2. On December 21, 1999, the Reporting Person entered into an agreement (the Agreement) with a third party under which the third party agreed to purchase from the Reporting Person, in a series of payments due to be completed by January 31, 2000, $9,000,000 of the Convertible Senior Subordinated Promissory Note Due December 31, 2004. The note had an initial principal amount of $15,000,000, as described in note 1 of the Reporting Person's amended Form 4 for September 1999. The third party made payments at various intervals, including the $1,112,500 and $887,500 referenced above, reflecting the purchase of those portions of the note. The third party paid an aggregate of $4,223,750. On January 24, 2000, the Reporting Person and the third party entered into an agreement which terminated the Agreement and the third party's right and obligation to purchase the remainder of the note.
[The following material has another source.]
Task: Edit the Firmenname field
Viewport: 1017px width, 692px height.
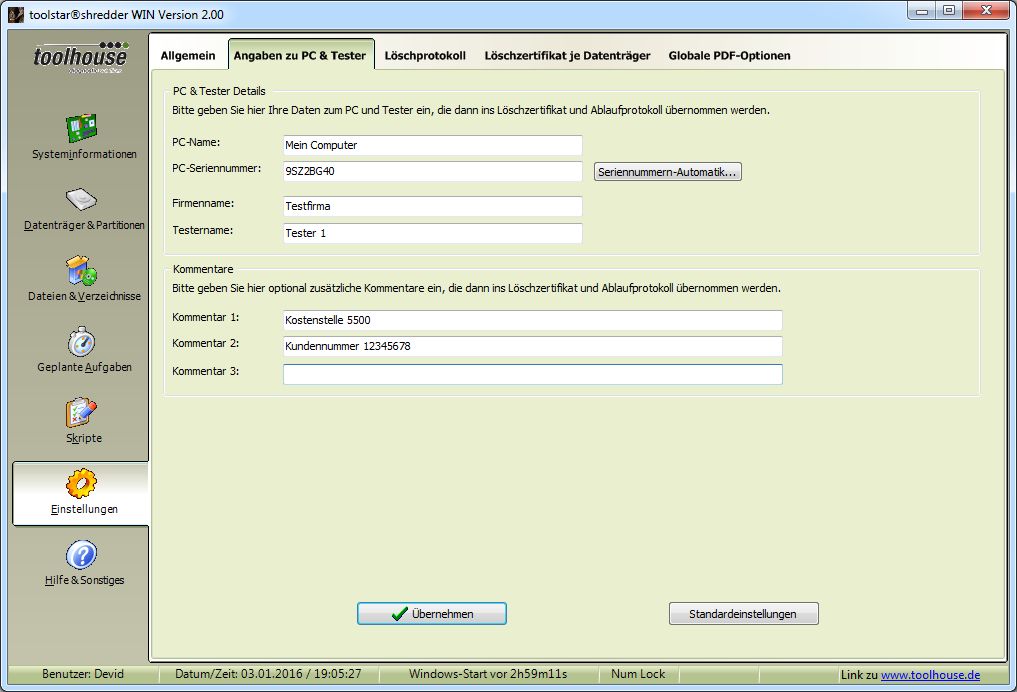Action: pyautogui.click(x=431, y=206)
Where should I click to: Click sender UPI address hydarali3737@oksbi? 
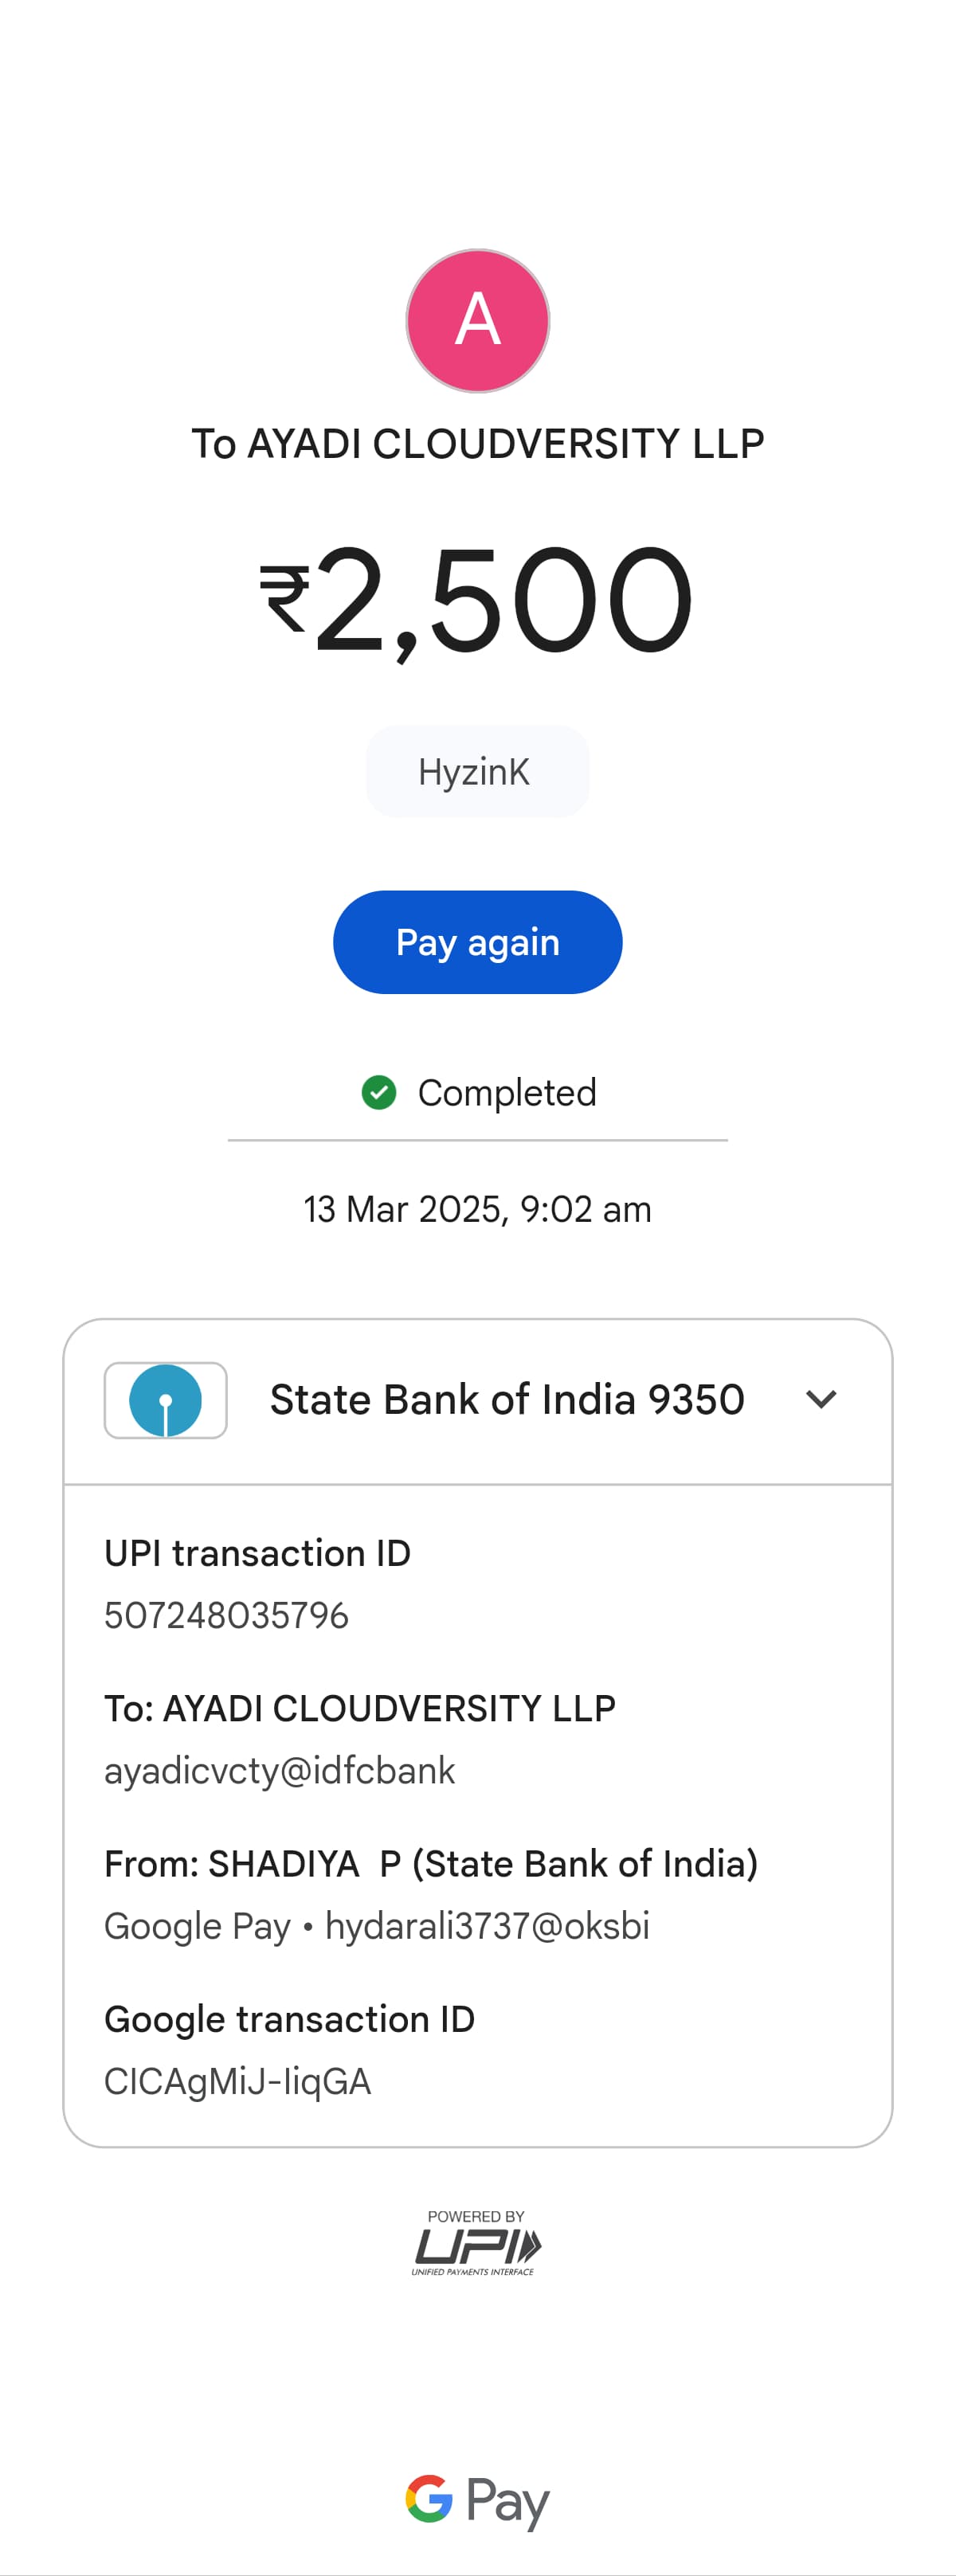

3. Pursuant to a letter agreement dated December 31, 1998, between the Reporting Person and the Issuer, which is described in note 1 of the Reporting Person's amended Form 4 for September 1999, the Issuer issued to the Reporting Person warrants for 25,958 shares of Common Stock and 20,709 shares of Common Stock as a result of the refinancing of $1,112,500 and $887,500 of the $15,000,000 principal note mentioned in note 2 above.
Remarks:
Norton Herrick 09/05/2003
** Signature of Reporting Person Date
Reminder: Report on a separate line for each class of securities beneficially owned directly or indirectly.
* If the form is filed by more than one reporting person, see Instruction 4 (b)(v).
** Intentional misstatements or omissions of facts constitute Federal Criminal Violations See 18 U.S.C. 1001 and 15 U.S.C. 78ff(a).
Note: File three copies of this Form, one of which must be manually signed. If space is insufficient, see Instruction 6 for procedure.
Persons who respond to the collection of information contained in this form are not required to respond unless the form displays a currently valid OMB Number.